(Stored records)
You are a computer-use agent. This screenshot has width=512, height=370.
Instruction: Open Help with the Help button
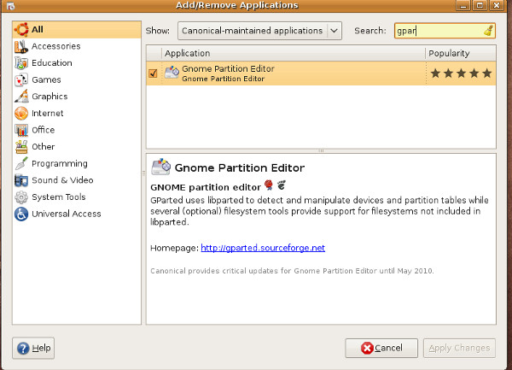coord(33,348)
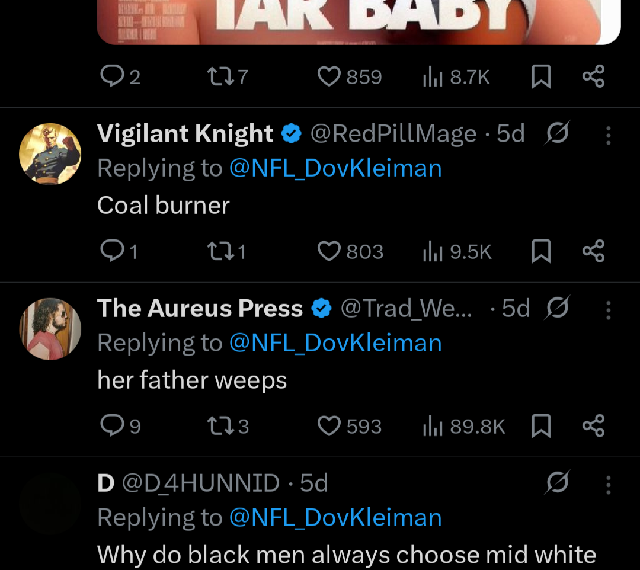The image size is (640, 570).
Task: Open The Aureus Press profile name
Action: pos(200,309)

- WHAT YOU SHOULD DO: Would you print all the entries again exactly, minus any pictures?

- SOLUTION FOR THIS TASK:
You are a computer-use agent. This screenshot has width=512, height=370.
Instruction: Open Help with the Help button
coord(33,348)
The image size is (640, 570).
Task: Open The Aureus Press profile name
Action: pos(200,309)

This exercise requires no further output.